His wife seated herself sideways upon the arm of his chair, and bent over him as he sat, with wifely confidence. “No, no, dear,” she said, taking his hand in hers and soothing it with her soft palm. “About—YOU know—well, of course, that other thing.”

At the mere hint, Trevennack leaned back and drew himself up proudly to his full height, like a soldier. He looked majestic as he sat there—every inch a St. Michael. “Well, it’s hard to keep such a secret,” he answered, laying his free hand on his breast, “hard to keep such a secret; and I own, when they were talking about it, I longed to tell them. But for Cleer’s sake I refrained, Lucy. For Cleer’s sake I always refrain. You’re quite right about that. I know, of course, for Cleer’s sake I must keep it locked up in my own heart forever.”

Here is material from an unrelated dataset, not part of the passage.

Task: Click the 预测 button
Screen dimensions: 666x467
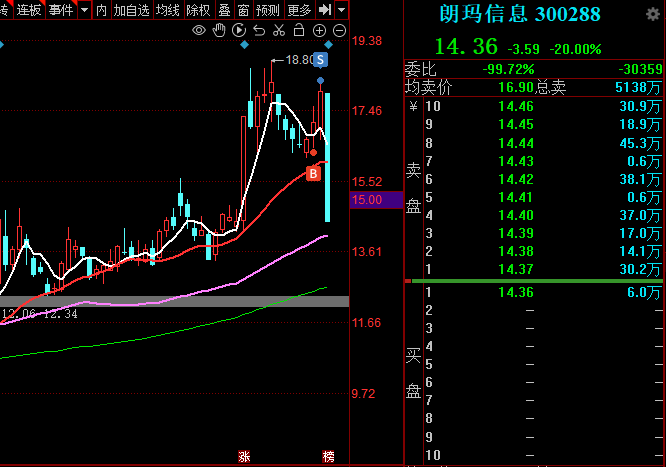Action: click(x=267, y=10)
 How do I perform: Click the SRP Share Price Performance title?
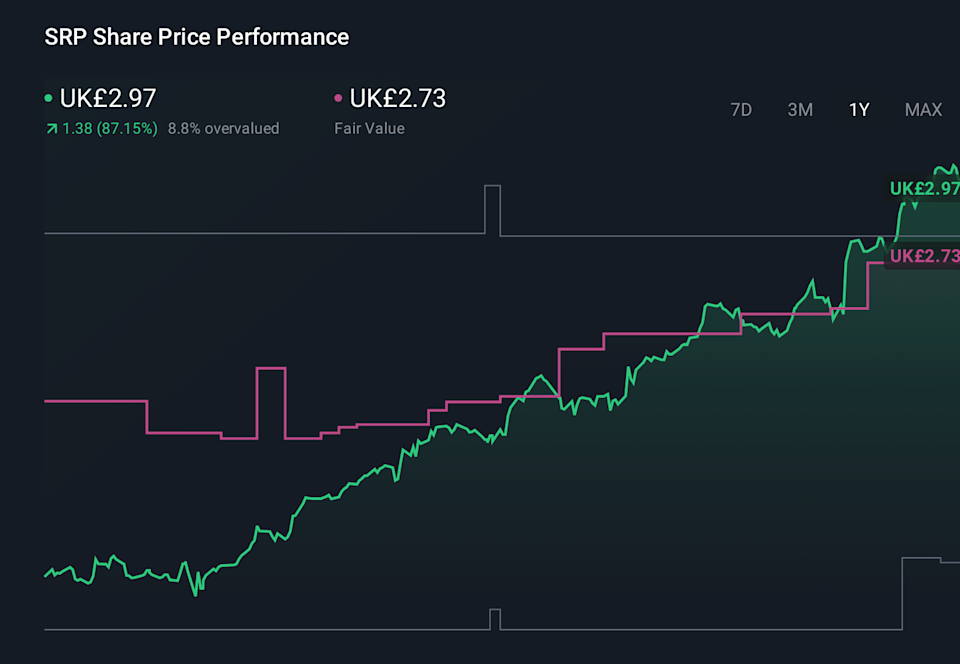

The silver-haired lady bent over him again, both caressingly and proudly. “Michael, dear Michael,” she said, with a soft thrill in her voice, “I love you and honor you for it. I can FEEL what it costs you. My darling, I know how hard you have to fight against it. I could see you fighting against it to-day; and I was proud of the way you struggled with it, single-handed, till you gained the victory.”

Trevennack drew himself up still more haughtily than before. “And who should struggle against the devil,” he said, “single-handed as you say, and gain the victory at last, if not I, myself, Lucy?”

He said it like some great one. His wife soothed his hand again and repressed a sigh. She was a great-hearted lady, that brave wife and mother, who bore her own trouble without a word spoken to anyone; but she must sigh, at least, sometimes; it was such a relief to her pent-up feelings. “Who indeed?” she said, acquiescent. “Who indeed, if not you? And I love you best when you conquer so, Michael.”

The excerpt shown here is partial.